Figure 3.

Sir3 wH homodimerization is essential for telomeric and HMR silencing. (A) Schematic representation of the Sir3 constructs used. Sir3 wH wild-type (green), the L861A-V909A mutant (blue) and the HlyU module from Vibrio vulnificus (orange) are highlighted. (B) Western blot analysis of alkaline yeast extracts (Ruault et al, 2011) of the strains used in (E) show wild-type levels of Sir3 expression, using a polyclonal antibody raised against full-length Sir3 (a kind gift from L Pillus). (C) Modelled representation of the impact L861A and V909A mutations on the extent of the hydrophobic Sir3 wH dimerization interface. (D) Representation of the Sir3 wH or the HlyU dimer.

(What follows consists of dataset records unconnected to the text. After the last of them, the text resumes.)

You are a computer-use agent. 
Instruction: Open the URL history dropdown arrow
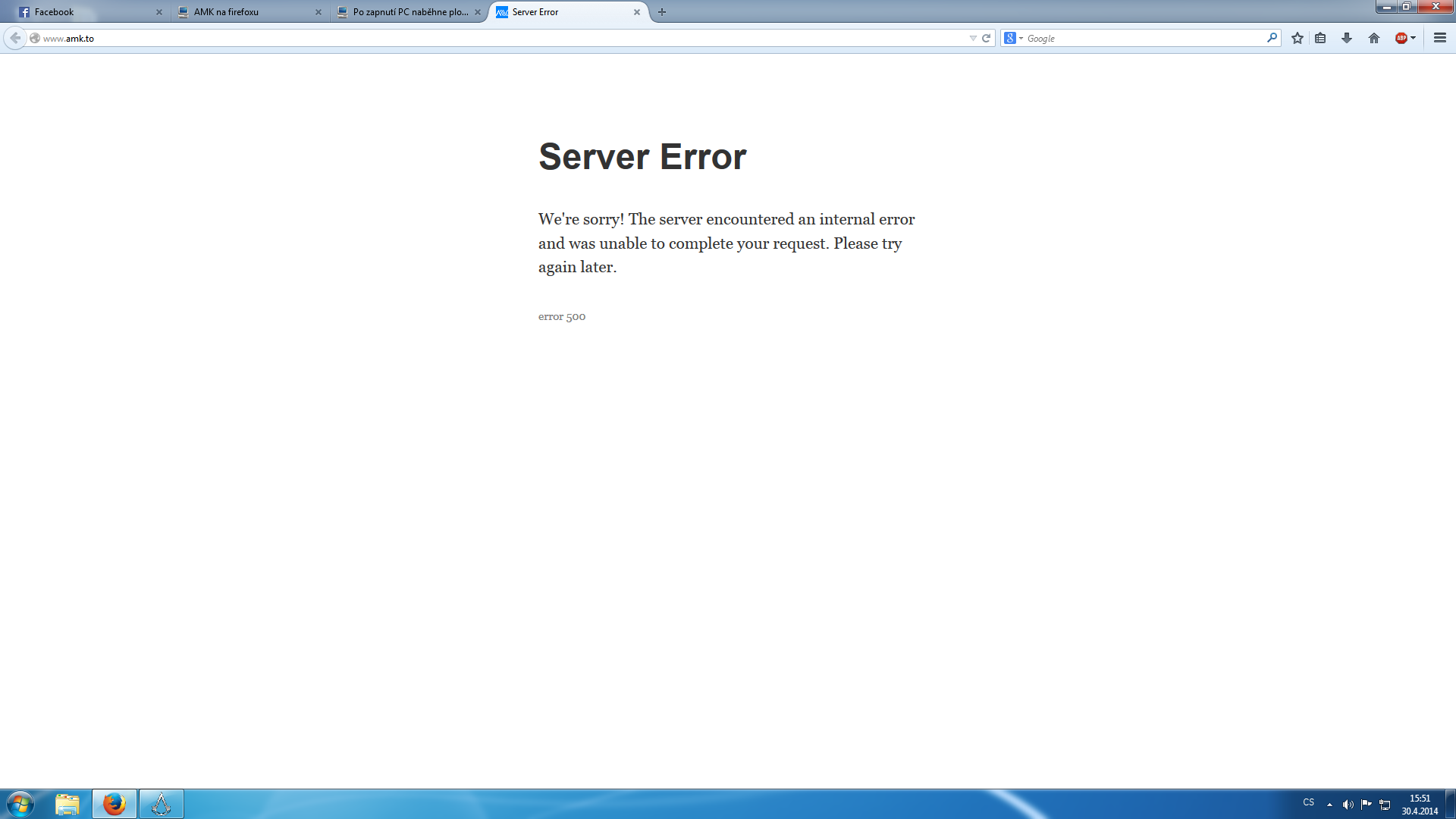pyautogui.click(x=972, y=38)
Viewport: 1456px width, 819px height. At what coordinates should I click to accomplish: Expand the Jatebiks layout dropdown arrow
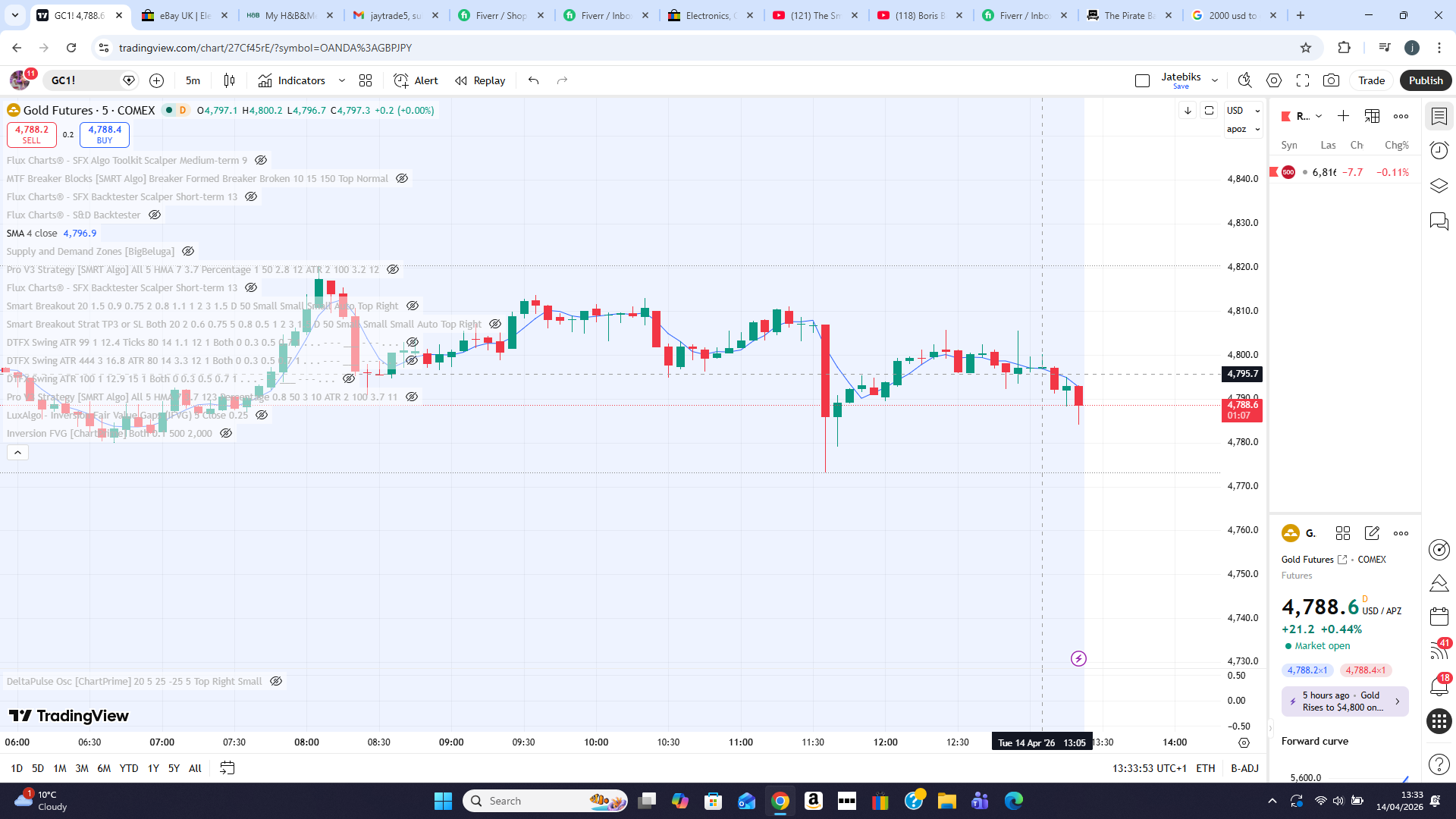tap(1215, 80)
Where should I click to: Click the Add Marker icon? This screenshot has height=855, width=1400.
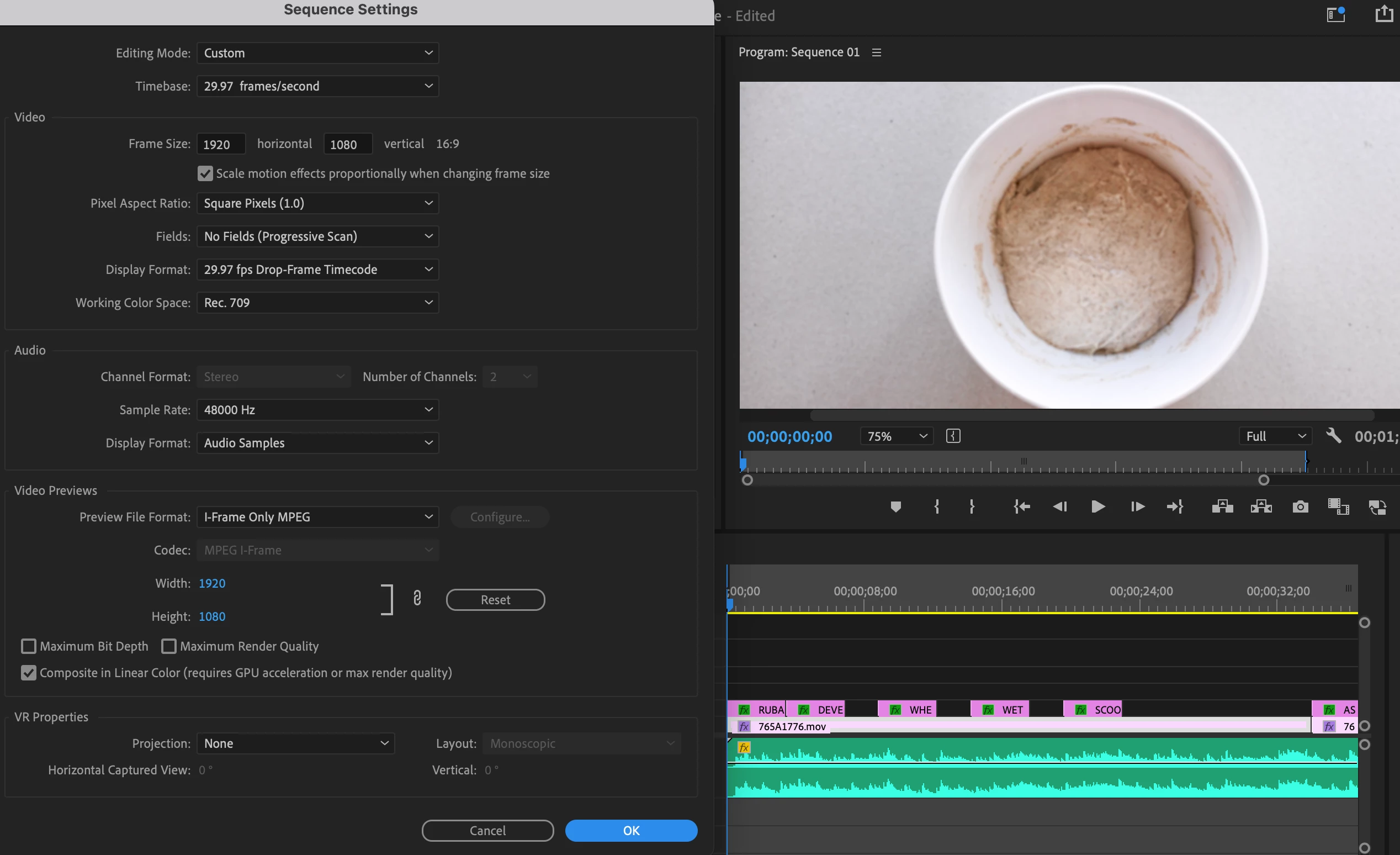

The most C-terminal residues are highlighted by a black dot. (E) The indicated strain was grown overnight in selective media and 10-fold dilutions were dropped on the indicated media. Ability to repress a URA3 gene inserted at the telomere 7L was tested by growth on synthetic media lacking uracil while ability to repress a TRP1 gene inserted at the HMR locus was tested by growth on synthetic media lacking tryptophan. Synthetic complete media (only selecting for plasmids) was used to control for equal deposition.